*DATA TO PROCESS:*
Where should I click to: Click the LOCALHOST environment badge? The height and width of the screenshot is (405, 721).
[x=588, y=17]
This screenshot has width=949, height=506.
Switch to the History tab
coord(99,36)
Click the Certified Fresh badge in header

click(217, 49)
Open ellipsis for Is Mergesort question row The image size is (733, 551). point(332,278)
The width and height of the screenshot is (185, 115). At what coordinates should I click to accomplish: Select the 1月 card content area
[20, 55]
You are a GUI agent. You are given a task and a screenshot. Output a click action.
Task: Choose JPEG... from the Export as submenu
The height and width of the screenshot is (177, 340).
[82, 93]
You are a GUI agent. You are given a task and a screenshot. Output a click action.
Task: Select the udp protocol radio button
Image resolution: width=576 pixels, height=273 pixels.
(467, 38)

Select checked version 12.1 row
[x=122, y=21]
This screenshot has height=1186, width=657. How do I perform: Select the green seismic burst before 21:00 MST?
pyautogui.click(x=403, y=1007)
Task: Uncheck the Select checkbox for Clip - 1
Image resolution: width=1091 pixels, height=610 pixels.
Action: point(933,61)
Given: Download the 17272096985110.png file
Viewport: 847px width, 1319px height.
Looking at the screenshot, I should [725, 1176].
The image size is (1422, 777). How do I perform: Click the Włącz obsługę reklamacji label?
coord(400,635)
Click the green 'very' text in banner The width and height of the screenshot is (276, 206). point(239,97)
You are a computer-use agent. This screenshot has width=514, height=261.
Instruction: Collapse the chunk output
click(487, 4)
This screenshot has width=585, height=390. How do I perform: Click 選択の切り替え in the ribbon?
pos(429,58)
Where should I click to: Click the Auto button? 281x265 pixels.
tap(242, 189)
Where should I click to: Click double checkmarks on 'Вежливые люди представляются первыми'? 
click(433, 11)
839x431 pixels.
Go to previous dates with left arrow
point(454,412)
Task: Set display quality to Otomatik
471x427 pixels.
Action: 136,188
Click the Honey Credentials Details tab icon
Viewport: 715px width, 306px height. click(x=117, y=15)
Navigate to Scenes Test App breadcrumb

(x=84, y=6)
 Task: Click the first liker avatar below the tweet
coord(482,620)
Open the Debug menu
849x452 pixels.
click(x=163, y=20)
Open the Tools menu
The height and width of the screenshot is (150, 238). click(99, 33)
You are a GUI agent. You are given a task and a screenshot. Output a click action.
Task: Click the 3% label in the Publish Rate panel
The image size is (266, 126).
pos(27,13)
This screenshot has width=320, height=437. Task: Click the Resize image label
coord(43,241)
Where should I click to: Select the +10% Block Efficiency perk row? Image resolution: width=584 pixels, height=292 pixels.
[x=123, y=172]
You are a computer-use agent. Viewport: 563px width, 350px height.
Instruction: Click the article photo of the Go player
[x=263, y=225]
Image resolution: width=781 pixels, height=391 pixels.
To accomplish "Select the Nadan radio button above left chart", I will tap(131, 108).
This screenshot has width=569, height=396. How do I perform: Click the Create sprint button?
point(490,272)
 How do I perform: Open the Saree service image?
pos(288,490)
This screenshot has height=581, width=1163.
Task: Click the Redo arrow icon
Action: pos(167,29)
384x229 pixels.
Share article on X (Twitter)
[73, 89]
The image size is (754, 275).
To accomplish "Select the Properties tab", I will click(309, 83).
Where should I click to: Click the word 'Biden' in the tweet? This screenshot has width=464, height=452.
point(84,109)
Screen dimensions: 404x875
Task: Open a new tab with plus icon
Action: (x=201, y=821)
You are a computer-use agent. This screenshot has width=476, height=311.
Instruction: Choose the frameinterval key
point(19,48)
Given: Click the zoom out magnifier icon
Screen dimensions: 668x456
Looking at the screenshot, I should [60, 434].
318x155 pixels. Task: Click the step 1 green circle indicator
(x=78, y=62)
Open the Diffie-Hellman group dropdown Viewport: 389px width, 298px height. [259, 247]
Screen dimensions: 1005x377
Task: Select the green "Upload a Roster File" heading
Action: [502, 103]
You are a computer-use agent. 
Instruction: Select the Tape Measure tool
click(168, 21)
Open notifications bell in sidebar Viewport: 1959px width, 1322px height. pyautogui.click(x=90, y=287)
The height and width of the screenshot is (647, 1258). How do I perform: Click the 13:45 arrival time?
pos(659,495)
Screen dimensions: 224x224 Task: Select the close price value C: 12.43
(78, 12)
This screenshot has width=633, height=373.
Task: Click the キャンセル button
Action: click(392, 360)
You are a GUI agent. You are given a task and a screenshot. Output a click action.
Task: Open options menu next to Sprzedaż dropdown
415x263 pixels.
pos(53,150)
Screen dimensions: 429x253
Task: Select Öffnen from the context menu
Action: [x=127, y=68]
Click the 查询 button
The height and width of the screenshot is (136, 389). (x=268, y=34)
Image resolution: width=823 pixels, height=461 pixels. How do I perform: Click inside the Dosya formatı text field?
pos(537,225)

*INSTRUCTIONS TO FOLLOW:* Copy the records above faithfully. Begin at their first line, end at the line containing "Open ellipsis for", and include nothing else.

*YOUR RESPONSE:*
Where should I click to: Click the LOCALHOST environment badge? The height and width of the screenshot is (405, 721).
[x=588, y=17]
This screenshot has width=949, height=506.
Switch to the History tab
coord(99,36)
Click the Certified Fresh badge in header

click(217, 49)
Open ellipsis for Is Mergesort question row The image size is (733, 551). point(332,278)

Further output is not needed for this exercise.